Truce: Andrew Wylie and Random House

Super agent Andrew Wylie has retreated, regrouped and/or renegotiated in his struggle with Random House over ebook rights. After Wylie announced that he would bypass the Big Six publisher by selling his author’s digital work directly to consumers through’s Kindle store, new and old media debates raged. Was this the final nail in the coffin for traditional publishing? Did the authors support Wylie’s bold move? Could he even follow through? Lines were drawn and opinions flared. Much attention was drawn to the plight and future of publishing, but the final verdict is still out. It’s too early to understand Wylie’s decision, but the detente is likely fragile and short lived.

Random House, which publishes 13 of the books in physical format, was outraged at the development and promptly issued a statement announcing that it would not enter any new English-language business agreements with the Wylie Agency – home to 700 authors and estates – until the situation was resolved… A joint statement issued [two days ago] by the publisher and the Wylie Agency said the two parties had “resolved [their] differences”, and that the 13 “disputed” Random House titles… were being removed from Odyssey Editions and taken off sale.
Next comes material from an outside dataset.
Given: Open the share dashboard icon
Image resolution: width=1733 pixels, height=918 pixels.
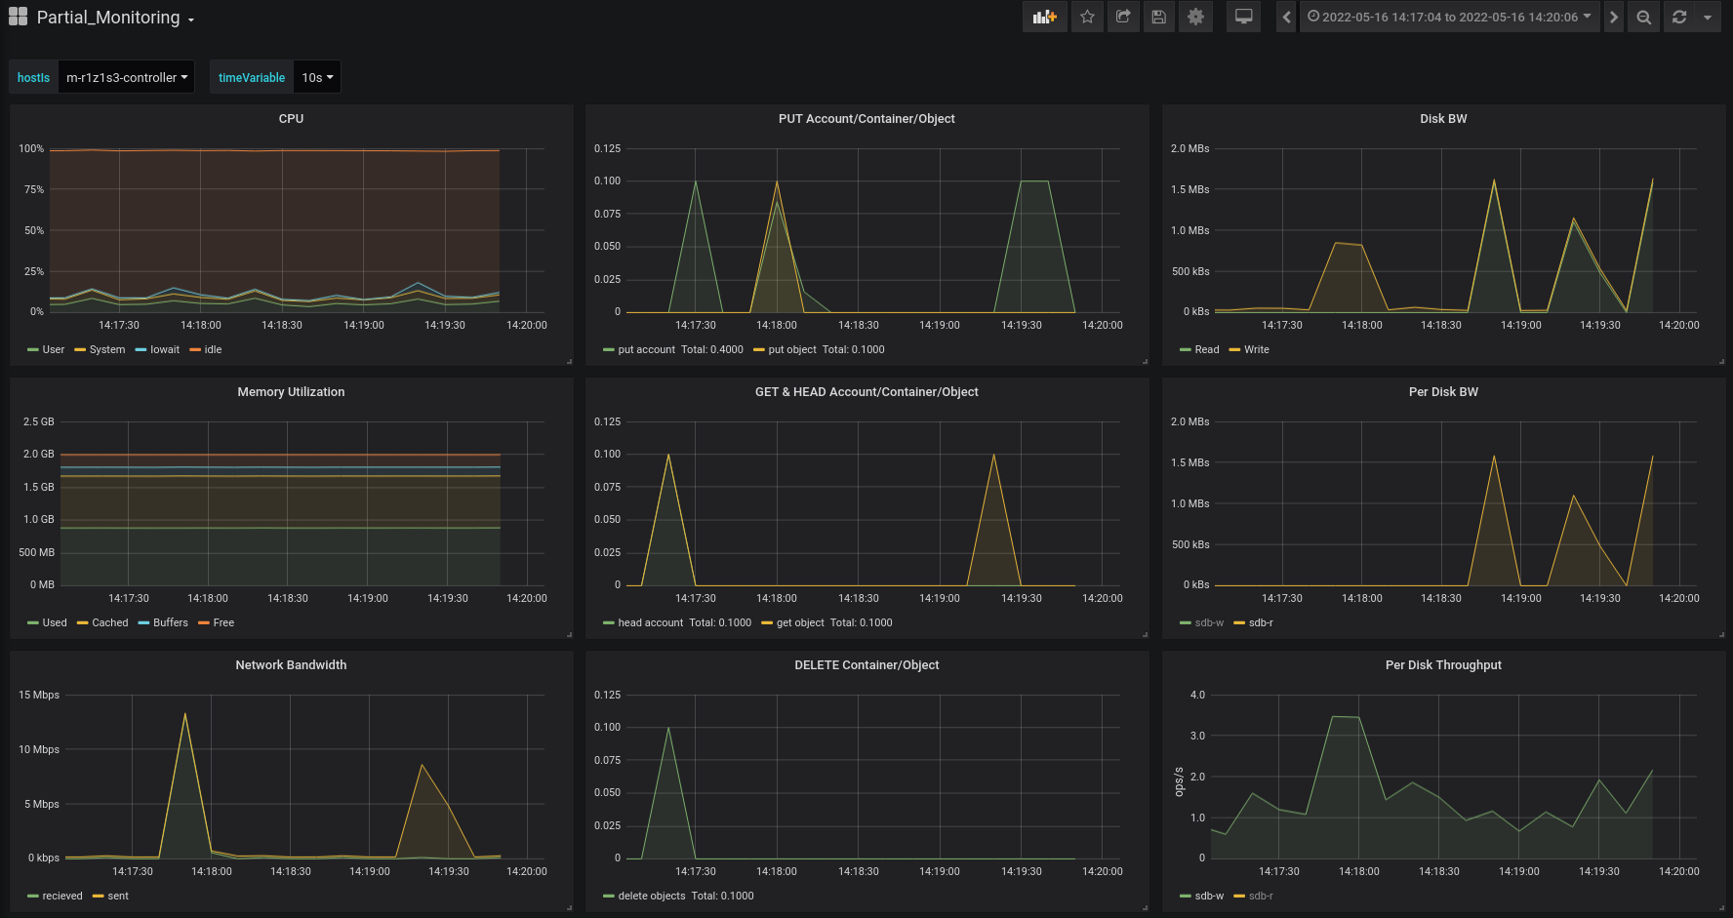Looking at the screenshot, I should click(1123, 17).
“We have agreed that Random House shall be the exclusive ebook publisher of these titles for those territories in which Random House US controls their rights,” said the joint statement. “The titles soon will be available for sale on a non-exclusive basis through all of Random House’s current ebook customers. Random House is resuming normal business relations with the Wylie Agency for English-language manuscript submissions and potential acquisitions, and we both are glad to be able to put this matter behind us.” (“Truce called in battle over ebook rights” via The Guardian)

It’s interesting how quickly, how enthusiastically battle lines have been drawn after Andrew Wylie and, more recently, Seth Godin announced that he would skip traditional publishers in an attempt to connect directly with readers. Everyone is looking for a bellwether, but it looks like — at least for the time being — Andrew Wylie has retreated, regrouped and/or renegotiated. Do you think this truce between the Wylie Agency and Random House will endure?